> **Brief**
Of the lines below, reproduce exactly those from the line containing "[Search] (127, 59)" to the end, including both the first and the last.
START Given information
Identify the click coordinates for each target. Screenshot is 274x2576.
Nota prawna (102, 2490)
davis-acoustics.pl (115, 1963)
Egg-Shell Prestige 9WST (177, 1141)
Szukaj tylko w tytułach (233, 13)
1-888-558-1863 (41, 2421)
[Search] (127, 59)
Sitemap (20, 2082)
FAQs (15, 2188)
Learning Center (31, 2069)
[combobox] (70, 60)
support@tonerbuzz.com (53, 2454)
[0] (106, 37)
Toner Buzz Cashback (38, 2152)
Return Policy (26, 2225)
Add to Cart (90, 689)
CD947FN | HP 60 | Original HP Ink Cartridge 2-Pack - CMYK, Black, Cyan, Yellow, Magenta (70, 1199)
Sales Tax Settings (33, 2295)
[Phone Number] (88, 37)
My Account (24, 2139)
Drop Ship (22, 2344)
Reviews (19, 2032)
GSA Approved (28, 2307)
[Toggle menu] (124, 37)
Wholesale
END Given information
> **Output for this task**
[Search] (127, 59)
Sitemap (20, 2082)
FAQs (15, 2188)
Learning Center (31, 2069)
[combobox] (70, 60)
support@tonerbuzz.com (53, 2454)
[0] (106, 37)
Toner Buzz Cashback (38, 2152)
Return Policy (26, 2225)
Add to Cart (90, 689)
CD947FN | HP 60 | Original HP Ink Cartridge 2-Pack - CMYK, Black, Cyan, Yellow, Magenta (70, 1199)
Sales Tax Settings (33, 2295)
[Phone Number] (88, 37)
My Account (24, 2139)
Drop Ship (22, 2344)
Reviews (19, 2032)
GSA Approved (28, 2307)
[Toggle menu] (124, 37)
Wholesale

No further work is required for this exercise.